So reading what you say, this is specifically what I think your friend is getting at with similarities to Harry Potter:
But the hero couldn't kill all the creatures and their leader. They
somehow managed to escape.
This plus "magic school" is probably what is making them think Harry Potter. The overall plot of Harry Potter is "once there was this big bad wizard who terrified the magical world. He died in a freak accident while trying to kill Harry and his faction was forced underground. But his minions are notably in hiding, not dead, and are still infesting the dark corners of the magical world waiting for their opportunity to return. Not to mention the big bad evil guy himself isn't quite dead and is trying to come back to life."
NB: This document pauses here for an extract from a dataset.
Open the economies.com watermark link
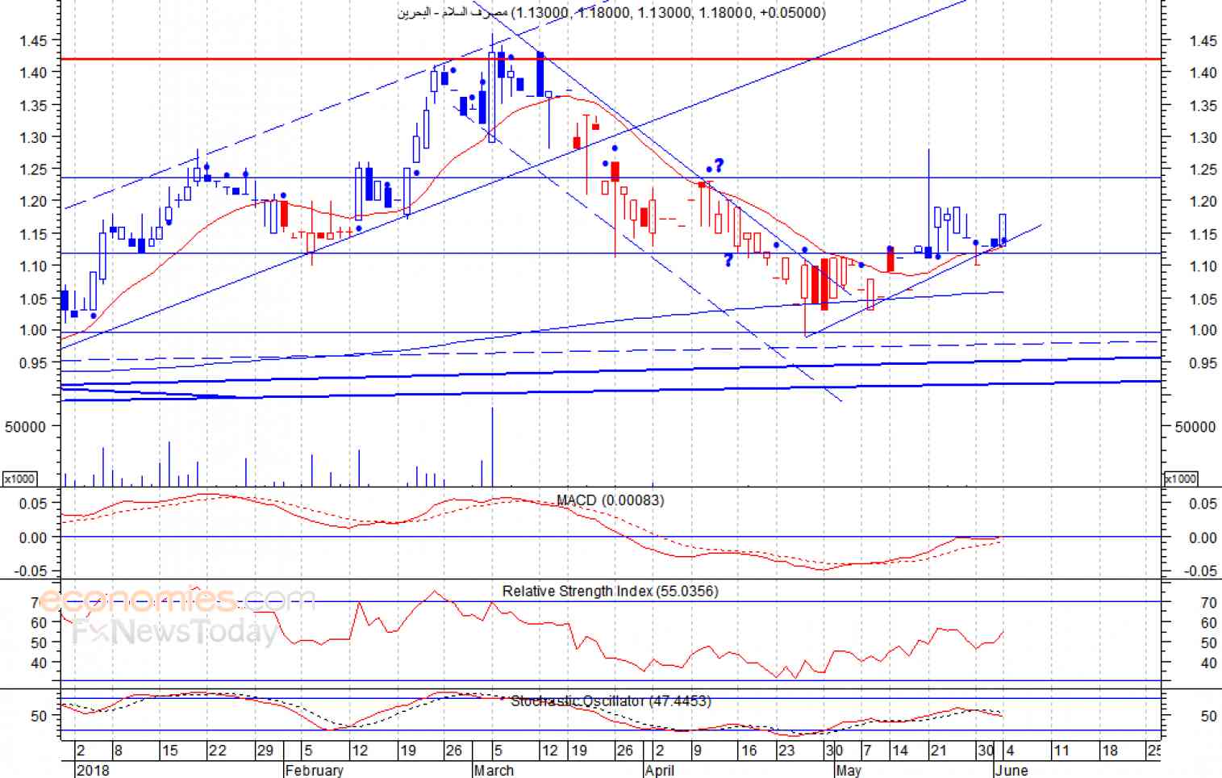click(177, 600)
My protagonist belongs to one of the three last magical kingdoms of
world and is the descendant of a hero who once saved the World from
the creatures of darkness.
This is different from Harry Potter. In Harry Potter there are no openly magical states, merely subcultures hidden from muggle eyes. Harry also is the "chosen one" but there's no distinct heroic lineage present (there is the question of descent from Godric Griffindor, but it's never played up as a "lost rightful heir" or something similar, the books outright state that anyone who stands for Godric's ideals is an "heir of Griffindor").
I am trying to write that my protagonist is going to learn magic to a
imaginary place where the most powerful wizards live. But the journey
to that place isn't easy. And he will face a lot of difficulties in
that journey.
This is completely different from Harry Potter. The actual journey to Hogwarts is never very difficult in the Harry Potter novels, and is rarely a major component of the story. There is typically some pre-school kerfuffle or minor threshold guardian to delay Harry from attending Hogwarts, but it's never treated as a serious impediment and is usually resolved within the first hundred pages of the story (e.g., Dobby, the flying car, the dementor attack in Book 5, etc.).
I think the biggest thing is going to be that even bringing up the word "magic school" is going to immediately make the reader draw parallels to Harry Potter. Shameless self-plug, but the answer I gave to this question talks about the same thing: Harry Potter has become such a landmark of pop culture that any attempt to write a magic school setting is going to draw comparisons to Harry Potter, even if the plot is something otherwise unrelated like "Animal House with wizards" rather than "British boarding school for wizards" (Will people always compare a magic school idea to Harry Potter?). This is despite the fact that magic school settings aren't even uncommon, as The Magicians, House of Night, or Little Witch Academia will attest.
I never even read Harry Potter.
Read Harry Potter. Not just because of its popularity and because reading it is a good way to figure out what people will and will not see as original within the context of your story, but because it will be useful to help stimulate the construction of your world. The books can be somewhat long, but they're not hard reading and should be really easy to get. If the ideas really are as similar as you are concerned about (which I doubt), then reading Harry Potter might stimulate new ideas and new directions you can take the plot. Reading in general is the best way to get new ideas.